It’s book group tonight. I have missed the last two meetings. In January I was at the panto, in February I was in Ireland. Just as well I haven’t doublebooked myself this month as the book was my choice. It’s a novel by Sarah Moss called The Tidal Zone. I believe I wrote about here when I first read it last summer. It was my book of 2016, and it’s definitely in my current top ten of all time favourites.
The novel is written from the viewpoint of Adam, a stay at home dad and part time academic. I’m not going to go into the plot of the whole novel, just say that Adam’s current academic project is researching the rebuilding of Coventry cathedral which was lost in the bombing of the Second World War.
The writing is luminous, the descriptions of how the cathedral came to be rebuilt through the passion and vision of its architect Basil Spence, breathtaking. The project was an act of faith, and finishing the novel I knew I needed to make the long neglected trip to the Midlands to see it.
I went on Tuesday. Somehow I had imagined all of Coventry to have flattened during the war, so the streets and buildings that survived were a welcome surprise. I took my time, made my way across the city, circled the cathedral’s exterior, ate the lunch I had brought with me in sunshine. The glimpses of the jeweled glass I had seen through an open door on the north side were enough to tell me I shouldn’t be disappointed.

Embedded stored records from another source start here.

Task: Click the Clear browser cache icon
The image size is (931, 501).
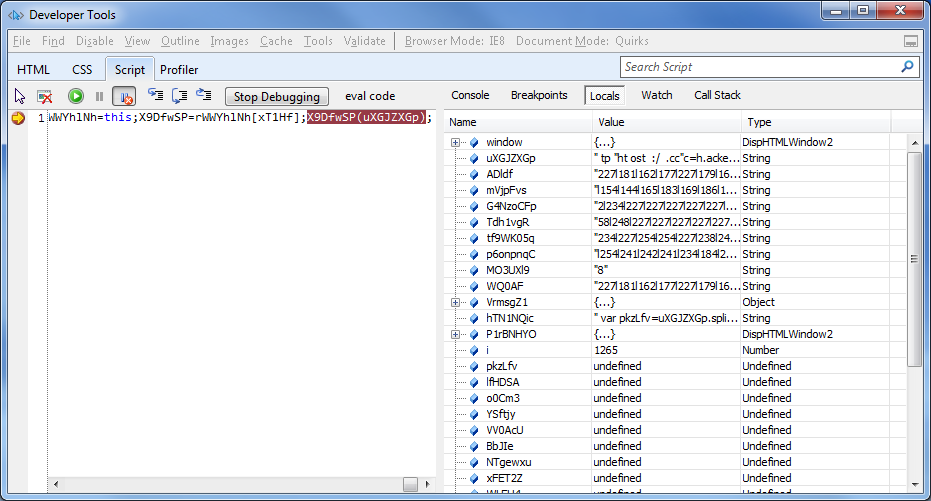Action: (45, 96)
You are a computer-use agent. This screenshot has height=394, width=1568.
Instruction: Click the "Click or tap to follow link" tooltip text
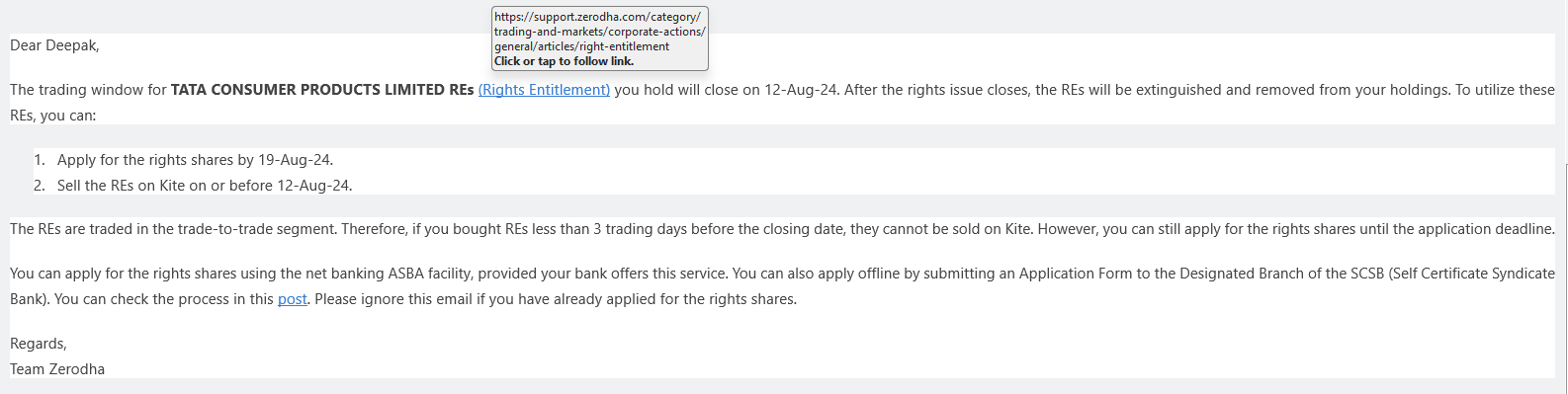click(x=564, y=61)
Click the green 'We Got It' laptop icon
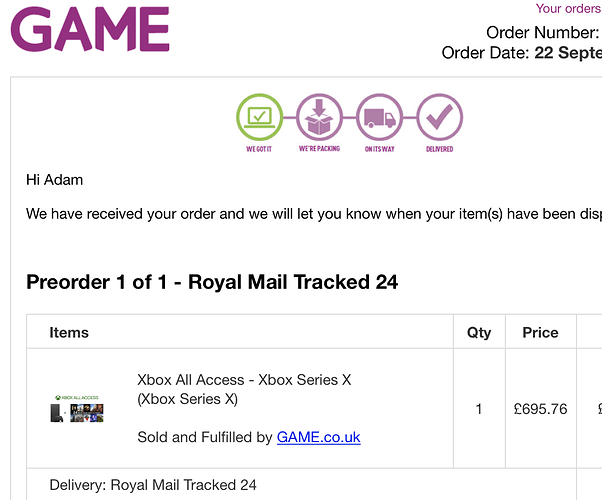Image resolution: width=602 pixels, height=500 pixels. click(x=260, y=117)
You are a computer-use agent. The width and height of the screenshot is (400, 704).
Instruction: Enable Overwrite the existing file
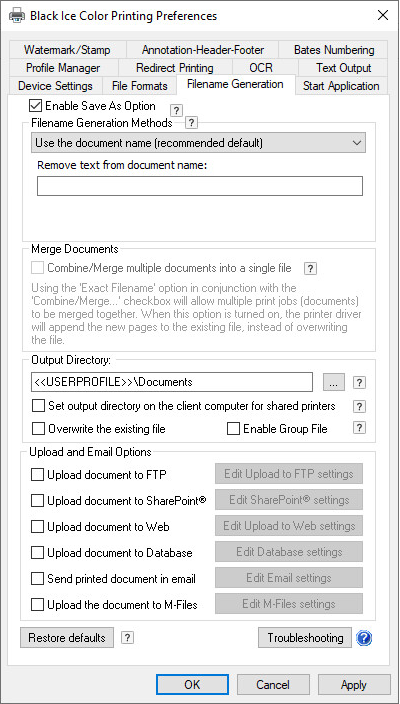click(x=39, y=429)
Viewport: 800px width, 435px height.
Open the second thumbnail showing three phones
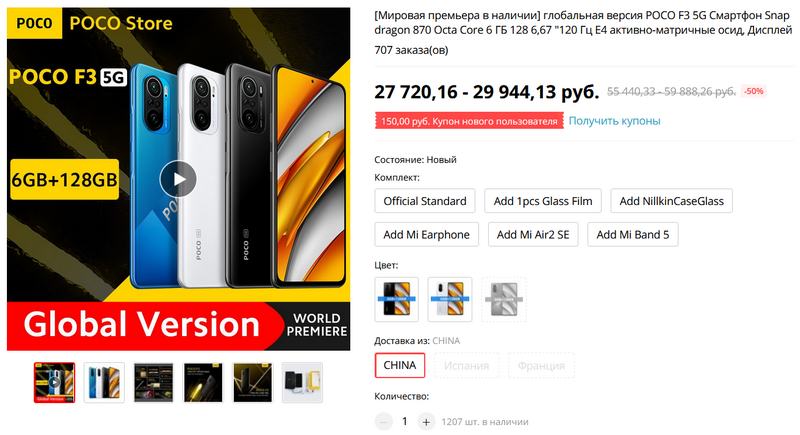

Whether I should have loved it so much had I not read The Tidal Zone I don’t know. Certainly passages from the novel echoed in my head as I walked around, the way Spence wanted the cathedral to reveal itself gradually, so that the glass in all its gorgeous glory is only appreciated as you move from west to east.

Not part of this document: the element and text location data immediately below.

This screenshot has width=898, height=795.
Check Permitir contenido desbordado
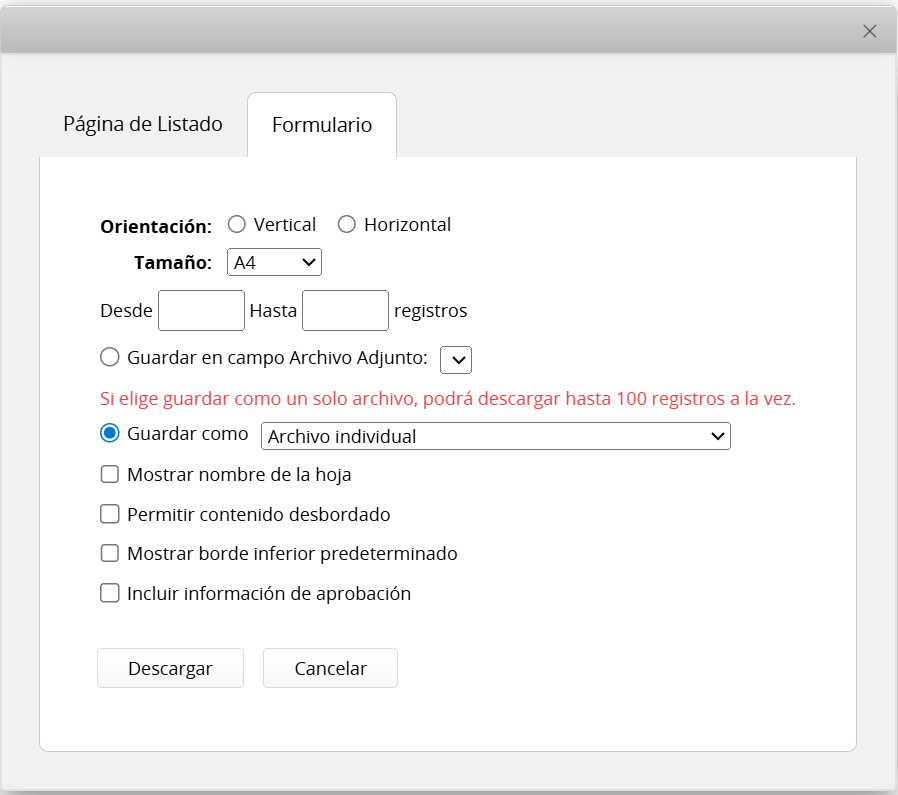[x=110, y=515]
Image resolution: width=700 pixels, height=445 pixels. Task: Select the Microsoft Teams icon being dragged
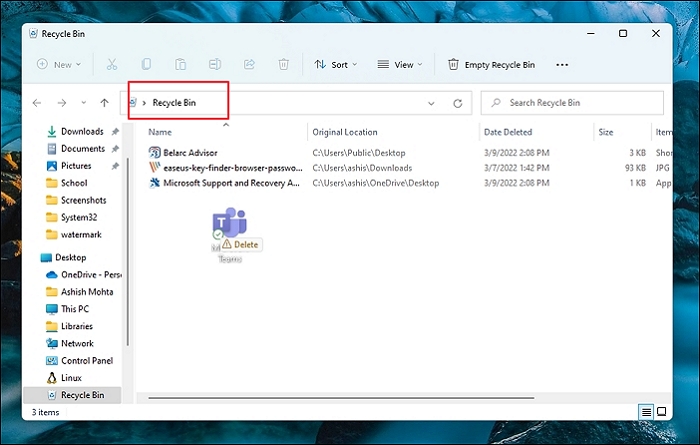click(x=230, y=228)
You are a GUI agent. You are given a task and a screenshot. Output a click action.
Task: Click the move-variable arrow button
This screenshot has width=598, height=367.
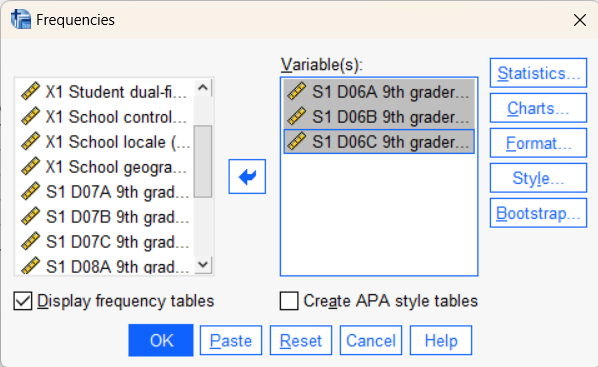[247, 177]
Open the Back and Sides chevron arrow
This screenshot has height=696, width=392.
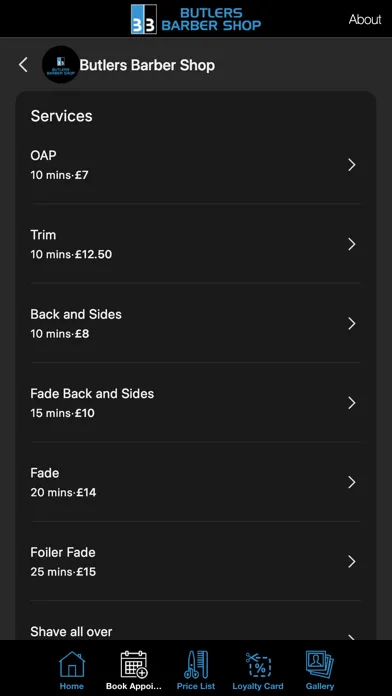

Westie Puppy is back in her Belfast home and thriving. MasterB has not been outside for two days. The birds are emptying one of the four feeders in the garden and ignoring the others.
Half past five tonight and it was still light. It is spring. The evidence is all around us in the shape of daffodils, snowdrops, crocuses. New shoots pierce the earth. Trees are in blossom. Neighbours are turning the earth in their gardens and planting small purchases made at flower nurseries. I went out without my gloves.

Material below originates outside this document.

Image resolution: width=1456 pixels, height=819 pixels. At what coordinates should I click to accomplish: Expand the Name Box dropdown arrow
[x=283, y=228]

Today is St David’s Day, 1st March, just over two weeks to go before Ersatz Paddies take to the streets wearing dubious hats and swearing allegiance to Guinness. When I was a child being Irish was unfashionable. Actually, it was more than unfashionable, it was social leprosy. I remained largely ignorant of this due to Mother’s relentless programming. My sister and I were brought up to believe our half-Irishness was a miraculous bonus, something of pride and joy. Similarly being the daughters of a working mother when girls we knew at school had mothers who mainly stayed at home. How I looked down on them. I’m sure the feeling was mutual.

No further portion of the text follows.